## Provided entries
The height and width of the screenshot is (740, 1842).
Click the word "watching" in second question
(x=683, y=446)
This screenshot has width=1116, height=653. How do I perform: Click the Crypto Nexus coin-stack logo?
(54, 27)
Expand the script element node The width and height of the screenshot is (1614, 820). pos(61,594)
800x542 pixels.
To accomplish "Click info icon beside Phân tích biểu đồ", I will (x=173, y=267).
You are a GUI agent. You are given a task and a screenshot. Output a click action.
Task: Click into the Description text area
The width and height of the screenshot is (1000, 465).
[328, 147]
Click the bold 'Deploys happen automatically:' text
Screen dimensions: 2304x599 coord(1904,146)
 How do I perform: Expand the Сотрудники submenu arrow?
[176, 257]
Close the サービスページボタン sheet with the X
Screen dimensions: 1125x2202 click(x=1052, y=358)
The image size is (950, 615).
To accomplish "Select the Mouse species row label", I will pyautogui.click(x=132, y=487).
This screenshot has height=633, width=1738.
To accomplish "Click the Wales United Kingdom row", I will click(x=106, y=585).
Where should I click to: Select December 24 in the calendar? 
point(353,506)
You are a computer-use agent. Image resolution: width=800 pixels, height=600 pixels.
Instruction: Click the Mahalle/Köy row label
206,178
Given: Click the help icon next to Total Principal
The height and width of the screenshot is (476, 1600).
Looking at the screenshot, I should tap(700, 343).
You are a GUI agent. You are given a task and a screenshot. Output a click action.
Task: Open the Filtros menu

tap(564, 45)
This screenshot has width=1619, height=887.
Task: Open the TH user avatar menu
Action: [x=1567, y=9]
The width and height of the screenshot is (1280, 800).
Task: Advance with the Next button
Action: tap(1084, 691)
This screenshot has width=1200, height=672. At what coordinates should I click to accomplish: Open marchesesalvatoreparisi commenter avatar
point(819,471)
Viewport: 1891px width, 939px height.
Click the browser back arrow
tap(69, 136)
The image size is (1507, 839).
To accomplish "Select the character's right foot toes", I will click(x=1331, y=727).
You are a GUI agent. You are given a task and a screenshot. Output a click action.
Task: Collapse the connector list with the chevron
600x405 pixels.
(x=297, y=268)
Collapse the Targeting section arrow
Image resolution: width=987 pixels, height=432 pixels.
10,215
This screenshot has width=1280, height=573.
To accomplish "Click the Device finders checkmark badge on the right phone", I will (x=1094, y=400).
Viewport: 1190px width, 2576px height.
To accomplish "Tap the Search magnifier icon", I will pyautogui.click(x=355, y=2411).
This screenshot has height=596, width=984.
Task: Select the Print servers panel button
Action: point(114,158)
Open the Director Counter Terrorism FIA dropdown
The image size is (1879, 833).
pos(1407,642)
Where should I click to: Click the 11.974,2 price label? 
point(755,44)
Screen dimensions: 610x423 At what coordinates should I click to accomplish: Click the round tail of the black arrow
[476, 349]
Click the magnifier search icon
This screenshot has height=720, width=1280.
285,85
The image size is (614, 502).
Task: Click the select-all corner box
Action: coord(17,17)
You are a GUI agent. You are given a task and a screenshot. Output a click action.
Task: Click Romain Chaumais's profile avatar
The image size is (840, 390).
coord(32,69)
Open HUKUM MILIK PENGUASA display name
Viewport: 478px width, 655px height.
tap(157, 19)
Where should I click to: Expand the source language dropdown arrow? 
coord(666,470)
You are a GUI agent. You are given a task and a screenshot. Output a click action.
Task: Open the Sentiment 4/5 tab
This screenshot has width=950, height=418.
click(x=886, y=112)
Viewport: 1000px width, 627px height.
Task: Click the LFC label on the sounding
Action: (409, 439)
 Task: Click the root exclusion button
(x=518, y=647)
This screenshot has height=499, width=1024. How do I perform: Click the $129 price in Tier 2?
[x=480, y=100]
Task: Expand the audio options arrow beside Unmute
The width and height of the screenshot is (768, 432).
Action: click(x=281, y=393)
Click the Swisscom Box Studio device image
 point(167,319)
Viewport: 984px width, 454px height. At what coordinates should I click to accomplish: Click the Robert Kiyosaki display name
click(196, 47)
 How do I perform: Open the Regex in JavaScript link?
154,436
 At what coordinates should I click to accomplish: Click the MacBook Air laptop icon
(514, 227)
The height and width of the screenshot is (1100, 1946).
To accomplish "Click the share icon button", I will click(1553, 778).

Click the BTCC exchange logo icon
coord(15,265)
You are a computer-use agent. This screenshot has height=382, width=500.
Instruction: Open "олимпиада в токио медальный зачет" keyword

## What is required
Reproduce the whole listing without changing anything.

## Answer to this exercise
The height and width of the screenshot is (740, 1842).
Click the word "watching" in second question
(x=683, y=446)
This screenshot has width=1116, height=653. How do I perform: Click the Crypto Nexus coin-stack logo?
(54, 27)
Expand the script element node The width and height of the screenshot is (1614, 820). pos(61,594)
800x542 pixels.
To accomplish "Click info icon beside Phân tích biểu đồ", I will (x=173, y=267).
You are a GUI agent. You are given a task and a screenshot. Output a click action.
Task: Click into the Description text area
The width and height of the screenshot is (1000, 465).
[328, 147]
Click the bold 'Deploys happen automatically:' text
Screen dimensions: 2304x599 coord(1904,146)
 How do I perform: Expand the Сотрудники submenu arrow?
[176, 257]
Close the サービスページボタン sheet with the X
Screen dimensions: 1125x2202 click(x=1052, y=358)
The image size is (950, 615).
To accomplish "Select the Mouse species row label", I will pyautogui.click(x=132, y=487).
This screenshot has height=633, width=1738.
To accomplish "Click the Wales United Kingdom row", I will click(x=106, y=585).
Where should I click to: Select December 24 in the calendar? 
point(353,506)
You are a computer-use agent. Image resolution: width=800 pixels, height=600 pixels.
Instruction: Click the Mahalle/Köy row label
206,178
Given: Click the help icon next to Total Principal
The height and width of the screenshot is (476, 1600).
Looking at the screenshot, I should tap(700, 343).
You are a GUI agent. You are given a task and a screenshot. Output a click action.
Task: Open the Filtros menu

tap(564, 45)
This screenshot has width=1619, height=887.
Task: Open the TH user avatar menu
Action: [x=1567, y=9]
The width and height of the screenshot is (1280, 800).
Task: Advance with the Next button
Action: tap(1084, 691)
This screenshot has width=1200, height=672. At what coordinates should I click to accomplish: Open marchesesalvatoreparisi commenter avatar
point(819,471)
Viewport: 1891px width, 939px height.
Click the browser back arrow
tap(69, 136)
The image size is (1507, 839).
To accomplish "Select the character's right foot toes", I will click(x=1331, y=727).
You are a GUI agent. You are given a task and a screenshot. Output a click action.
Task: Collapse the connector list with the chevron
600x405 pixels.
(x=297, y=268)
Collapse the Targeting section arrow
Image resolution: width=987 pixels, height=432 pixels.
10,215
This screenshot has width=1280, height=573.
To accomplish "Click the Device finders checkmark badge on the right phone", I will (x=1094, y=400).
Viewport: 1190px width, 2576px height.
To accomplish "Tap the Search magnifier icon", I will pyautogui.click(x=355, y=2411).
This screenshot has height=596, width=984.
Task: Select the Print servers panel button
Action: point(114,158)
Open the Director Counter Terrorism FIA dropdown
The image size is (1879, 833).
pos(1407,642)
Where should I click to: Click the 11.974,2 price label? 
point(755,44)
Screen dimensions: 610x423 At what coordinates should I click to accomplish: Click the round tail of the black arrow
[476, 349]
Click the magnifier search icon
This screenshot has height=720, width=1280.
285,85
The image size is (614, 502).
Task: Click the select-all corner box
Action: coord(17,17)
You are a GUI agent. You are given a task and a screenshot. Output a click action.
Task: Click Romain Chaumais's profile avatar
The image size is (840, 390).
coord(32,69)
Open HUKUM MILIK PENGUASA display name
Viewport: 478px width, 655px height.
tap(157, 19)
Where should I click to: Expand the source language dropdown arrow? 
coord(666,470)
You are a GUI agent. You are given a task and a screenshot. Output a click action.
Task: Open the Sentiment 4/5 tab
This screenshot has width=950, height=418.
click(x=886, y=112)
Viewport: 1000px width, 627px height.
Task: Click the LFC label on the sounding
Action: (409, 439)
 Task: Click the root exclusion button
(x=518, y=647)
This screenshot has height=499, width=1024. How do I perform: Click the $129 price in Tier 2?
[x=480, y=100]
Task: Expand the audio options arrow beside Unmute
The width and height of the screenshot is (768, 432).
Action: click(x=281, y=393)
Click the Swisscom Box Studio device image
 point(167,319)
Viewport: 984px width, 454px height. At what coordinates should I click to accomplish: Click the Robert Kiyosaki display name
click(196, 47)
 How do I perform: Open the Regex in JavaScript link?
154,436
 At what coordinates should I click to accomplish: Click the MacBook Air laptop icon
(514, 227)
The height and width of the screenshot is (1100, 1946).
To accomplish "Click the share icon button", I will click(1553, 778).

Click the BTCC exchange logo icon
coord(15,265)
You are a computer-use agent. This screenshot has height=382, width=500.
Instruction: Open "олимпиада в токио медальный зачет" keyword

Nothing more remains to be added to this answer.